Immagino Madonna: avrebbe sfondato quando cantava Like a Virgin con scarpa piatta e girocollo di perle? E la splendida Amy Winehouse avesse espresso la sua meravigliosa creatività non con le sue personalissime mise ma con un completino ton sur ton di cachemere? E se la folle Marchesa Casati Stampa si fosse presentata ai suoi adoranti ammiratori non in turbante e strascico nero vampira ma con una noiosissima gonnellina al ginocchio, sarebbe ugualmente entrata nel mito?
Gabbie. Non diverse o migliori di quelle televisive. Recinti anti creatività. Ci dicono come vestirci, come accoppiarci, come sedurre, come procreare, comme allevare i figli/glie. Come esistere.
Cercasi ragazze e donne coraggiose.
Che vogliano uscire dalle gabbie. Tutte le gabbie. Quelle intellettuali in primis. Come la fantastica Silvia Gallerani attrice del monologo La Merda premiata a Edimburgo come la migliore del mondo. Trasgressiva.

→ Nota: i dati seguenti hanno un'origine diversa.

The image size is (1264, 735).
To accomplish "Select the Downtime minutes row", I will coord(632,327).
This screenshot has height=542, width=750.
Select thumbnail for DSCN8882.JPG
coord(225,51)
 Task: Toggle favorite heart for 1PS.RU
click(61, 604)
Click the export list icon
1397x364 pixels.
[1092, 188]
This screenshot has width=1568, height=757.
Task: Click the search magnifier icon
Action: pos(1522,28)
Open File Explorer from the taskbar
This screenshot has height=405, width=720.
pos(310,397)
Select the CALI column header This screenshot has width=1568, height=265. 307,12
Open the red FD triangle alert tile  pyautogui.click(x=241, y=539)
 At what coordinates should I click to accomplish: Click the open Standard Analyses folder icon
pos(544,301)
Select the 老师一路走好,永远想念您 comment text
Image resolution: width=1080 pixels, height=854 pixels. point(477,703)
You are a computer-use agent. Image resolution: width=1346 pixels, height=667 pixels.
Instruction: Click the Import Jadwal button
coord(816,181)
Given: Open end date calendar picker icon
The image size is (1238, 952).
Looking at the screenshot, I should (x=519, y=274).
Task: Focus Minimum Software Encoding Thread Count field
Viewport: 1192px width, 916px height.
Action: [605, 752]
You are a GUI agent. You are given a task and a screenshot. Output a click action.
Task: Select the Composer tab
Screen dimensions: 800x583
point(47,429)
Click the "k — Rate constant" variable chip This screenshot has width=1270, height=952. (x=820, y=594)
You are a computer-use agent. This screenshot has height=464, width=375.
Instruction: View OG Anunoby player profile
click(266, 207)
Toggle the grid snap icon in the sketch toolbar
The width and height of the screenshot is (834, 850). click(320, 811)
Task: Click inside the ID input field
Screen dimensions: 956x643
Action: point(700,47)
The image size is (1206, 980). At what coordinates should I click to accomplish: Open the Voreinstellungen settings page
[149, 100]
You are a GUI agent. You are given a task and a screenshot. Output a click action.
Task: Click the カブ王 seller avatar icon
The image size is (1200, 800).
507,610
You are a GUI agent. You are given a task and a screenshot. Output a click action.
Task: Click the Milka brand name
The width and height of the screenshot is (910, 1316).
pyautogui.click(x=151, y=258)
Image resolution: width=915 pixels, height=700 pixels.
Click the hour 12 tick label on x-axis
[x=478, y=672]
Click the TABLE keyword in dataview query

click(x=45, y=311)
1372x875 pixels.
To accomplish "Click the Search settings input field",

Spero di non deludere alcuna di voi se affermo che vorrei l’energia delle Pussy Riot anche qui da noi. Non mi interessa se c’è anche del calcolo in quel che fanno.
Intanto fanno.
Ed è indubbio che hanno attirato più attenzione loro sulle nefandezze di Putin che mille articoli di giornale.
Credo che il blog sia una bella cosa ma, come già detto e ora è ancora più vero, è negli incontri reali che si attiva il cambiamento.
A breve scriveremo qui il programma di quest’anno: meno post e più incontri dal vivo. Alla ricerca dei progetti delle ragazze e dei ragazzi coraggiose/i.
Buon rientro.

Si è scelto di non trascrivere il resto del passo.